• How to complete this task:
Find how many lines below hold "arrow", then state that number by itself.

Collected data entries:
######
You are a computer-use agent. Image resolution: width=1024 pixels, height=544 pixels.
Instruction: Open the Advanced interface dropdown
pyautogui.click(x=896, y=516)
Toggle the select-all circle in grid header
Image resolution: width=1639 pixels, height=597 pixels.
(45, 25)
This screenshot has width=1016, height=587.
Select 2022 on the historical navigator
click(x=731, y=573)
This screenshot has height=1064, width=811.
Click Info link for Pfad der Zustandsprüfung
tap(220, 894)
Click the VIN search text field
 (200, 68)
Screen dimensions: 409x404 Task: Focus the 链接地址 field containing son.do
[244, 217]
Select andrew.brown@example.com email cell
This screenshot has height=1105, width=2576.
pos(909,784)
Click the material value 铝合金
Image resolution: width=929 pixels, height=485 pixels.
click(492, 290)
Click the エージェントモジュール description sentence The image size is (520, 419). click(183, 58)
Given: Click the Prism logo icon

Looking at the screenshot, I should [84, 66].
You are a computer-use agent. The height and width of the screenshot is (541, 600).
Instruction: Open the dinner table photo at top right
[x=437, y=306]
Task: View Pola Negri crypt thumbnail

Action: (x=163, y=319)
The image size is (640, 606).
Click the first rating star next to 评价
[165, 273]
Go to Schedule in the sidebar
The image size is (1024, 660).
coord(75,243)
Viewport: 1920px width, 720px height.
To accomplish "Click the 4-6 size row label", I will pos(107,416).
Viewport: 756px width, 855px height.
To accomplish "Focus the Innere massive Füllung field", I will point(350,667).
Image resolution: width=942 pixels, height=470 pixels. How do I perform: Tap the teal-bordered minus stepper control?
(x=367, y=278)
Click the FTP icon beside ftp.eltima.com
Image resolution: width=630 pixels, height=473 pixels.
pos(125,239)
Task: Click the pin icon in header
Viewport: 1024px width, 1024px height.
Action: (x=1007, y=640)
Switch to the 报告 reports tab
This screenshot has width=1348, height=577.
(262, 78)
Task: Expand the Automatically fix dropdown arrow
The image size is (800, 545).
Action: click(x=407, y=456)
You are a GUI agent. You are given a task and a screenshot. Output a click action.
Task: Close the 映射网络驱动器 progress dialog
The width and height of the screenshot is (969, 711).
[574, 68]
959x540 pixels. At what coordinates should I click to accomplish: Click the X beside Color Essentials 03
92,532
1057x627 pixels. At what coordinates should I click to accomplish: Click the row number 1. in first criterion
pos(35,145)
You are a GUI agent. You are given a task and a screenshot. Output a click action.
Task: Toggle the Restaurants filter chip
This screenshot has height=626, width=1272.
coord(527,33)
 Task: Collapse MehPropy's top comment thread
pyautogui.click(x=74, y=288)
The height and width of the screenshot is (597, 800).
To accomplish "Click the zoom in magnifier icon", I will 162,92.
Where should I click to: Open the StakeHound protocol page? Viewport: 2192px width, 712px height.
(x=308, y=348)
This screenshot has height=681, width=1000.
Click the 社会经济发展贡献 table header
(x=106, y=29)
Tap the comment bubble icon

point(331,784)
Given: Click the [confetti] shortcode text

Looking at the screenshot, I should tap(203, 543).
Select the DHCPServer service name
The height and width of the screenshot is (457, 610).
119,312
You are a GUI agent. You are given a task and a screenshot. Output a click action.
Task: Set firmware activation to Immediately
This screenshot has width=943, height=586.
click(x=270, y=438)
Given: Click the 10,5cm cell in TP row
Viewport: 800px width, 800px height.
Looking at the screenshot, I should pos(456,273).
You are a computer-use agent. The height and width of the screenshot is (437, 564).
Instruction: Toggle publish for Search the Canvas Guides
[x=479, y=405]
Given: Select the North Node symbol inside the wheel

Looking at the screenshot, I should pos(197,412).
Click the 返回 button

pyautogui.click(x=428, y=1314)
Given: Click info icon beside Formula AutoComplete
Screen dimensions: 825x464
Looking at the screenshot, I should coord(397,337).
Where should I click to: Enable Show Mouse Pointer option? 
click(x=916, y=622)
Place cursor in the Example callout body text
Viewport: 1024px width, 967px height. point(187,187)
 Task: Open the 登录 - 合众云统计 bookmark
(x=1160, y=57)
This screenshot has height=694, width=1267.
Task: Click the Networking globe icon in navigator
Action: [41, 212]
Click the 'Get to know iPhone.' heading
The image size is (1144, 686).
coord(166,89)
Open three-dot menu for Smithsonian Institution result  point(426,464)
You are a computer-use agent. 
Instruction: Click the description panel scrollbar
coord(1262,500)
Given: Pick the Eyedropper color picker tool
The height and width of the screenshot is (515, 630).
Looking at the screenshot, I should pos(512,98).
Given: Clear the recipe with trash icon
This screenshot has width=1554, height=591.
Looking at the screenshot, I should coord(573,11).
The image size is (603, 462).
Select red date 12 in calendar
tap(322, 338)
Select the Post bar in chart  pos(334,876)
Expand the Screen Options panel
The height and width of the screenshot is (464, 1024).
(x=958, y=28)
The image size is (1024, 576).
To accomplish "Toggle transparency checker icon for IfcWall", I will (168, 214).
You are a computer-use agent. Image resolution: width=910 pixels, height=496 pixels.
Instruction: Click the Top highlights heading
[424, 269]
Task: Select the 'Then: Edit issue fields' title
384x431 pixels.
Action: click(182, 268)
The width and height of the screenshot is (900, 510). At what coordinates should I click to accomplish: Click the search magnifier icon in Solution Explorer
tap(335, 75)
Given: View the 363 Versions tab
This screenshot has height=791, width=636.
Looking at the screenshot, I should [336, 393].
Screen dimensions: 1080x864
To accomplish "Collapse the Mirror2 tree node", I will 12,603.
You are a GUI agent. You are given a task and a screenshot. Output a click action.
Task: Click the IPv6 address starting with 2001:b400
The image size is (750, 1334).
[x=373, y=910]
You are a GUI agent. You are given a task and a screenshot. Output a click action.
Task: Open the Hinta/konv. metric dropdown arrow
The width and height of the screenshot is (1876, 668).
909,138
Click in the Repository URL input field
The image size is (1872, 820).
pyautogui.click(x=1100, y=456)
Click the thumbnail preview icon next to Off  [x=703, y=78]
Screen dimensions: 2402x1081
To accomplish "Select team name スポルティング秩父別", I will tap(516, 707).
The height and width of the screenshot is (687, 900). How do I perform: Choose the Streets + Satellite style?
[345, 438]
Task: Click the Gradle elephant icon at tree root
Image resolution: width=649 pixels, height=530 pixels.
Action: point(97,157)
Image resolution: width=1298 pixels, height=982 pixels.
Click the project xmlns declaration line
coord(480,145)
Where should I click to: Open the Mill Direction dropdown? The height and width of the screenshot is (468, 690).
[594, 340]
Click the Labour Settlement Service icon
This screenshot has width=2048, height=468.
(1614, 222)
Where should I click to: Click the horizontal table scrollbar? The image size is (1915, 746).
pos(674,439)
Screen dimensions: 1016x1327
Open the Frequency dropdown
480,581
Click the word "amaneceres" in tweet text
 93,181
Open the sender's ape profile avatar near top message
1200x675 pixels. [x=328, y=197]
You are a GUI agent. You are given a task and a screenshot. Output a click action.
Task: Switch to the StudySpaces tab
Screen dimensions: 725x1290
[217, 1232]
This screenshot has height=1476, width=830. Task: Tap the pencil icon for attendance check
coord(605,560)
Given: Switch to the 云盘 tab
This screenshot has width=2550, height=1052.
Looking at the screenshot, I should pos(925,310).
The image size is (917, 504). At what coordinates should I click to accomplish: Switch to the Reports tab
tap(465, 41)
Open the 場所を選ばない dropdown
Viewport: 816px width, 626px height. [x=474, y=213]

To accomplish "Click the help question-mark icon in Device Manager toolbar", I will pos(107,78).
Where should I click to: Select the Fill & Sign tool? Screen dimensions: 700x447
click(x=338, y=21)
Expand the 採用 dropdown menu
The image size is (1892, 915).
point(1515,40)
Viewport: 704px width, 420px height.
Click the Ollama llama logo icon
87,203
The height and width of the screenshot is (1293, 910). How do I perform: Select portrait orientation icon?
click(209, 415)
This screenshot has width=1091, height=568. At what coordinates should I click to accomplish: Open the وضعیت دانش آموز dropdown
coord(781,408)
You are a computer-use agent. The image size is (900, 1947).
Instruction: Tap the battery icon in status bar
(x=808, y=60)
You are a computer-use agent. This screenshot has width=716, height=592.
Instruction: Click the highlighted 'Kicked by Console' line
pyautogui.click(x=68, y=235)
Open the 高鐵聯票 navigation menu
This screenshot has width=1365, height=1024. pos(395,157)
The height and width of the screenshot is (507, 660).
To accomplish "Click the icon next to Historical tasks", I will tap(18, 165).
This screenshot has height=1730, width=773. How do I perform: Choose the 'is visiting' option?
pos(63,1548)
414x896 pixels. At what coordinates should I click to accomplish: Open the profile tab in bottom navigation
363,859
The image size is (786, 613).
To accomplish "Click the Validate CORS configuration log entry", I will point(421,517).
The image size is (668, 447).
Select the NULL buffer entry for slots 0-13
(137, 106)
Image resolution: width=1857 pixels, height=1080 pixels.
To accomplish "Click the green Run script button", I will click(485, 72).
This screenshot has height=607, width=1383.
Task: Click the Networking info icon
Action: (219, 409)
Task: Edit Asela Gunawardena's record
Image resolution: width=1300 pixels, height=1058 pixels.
######
• Task solution:
2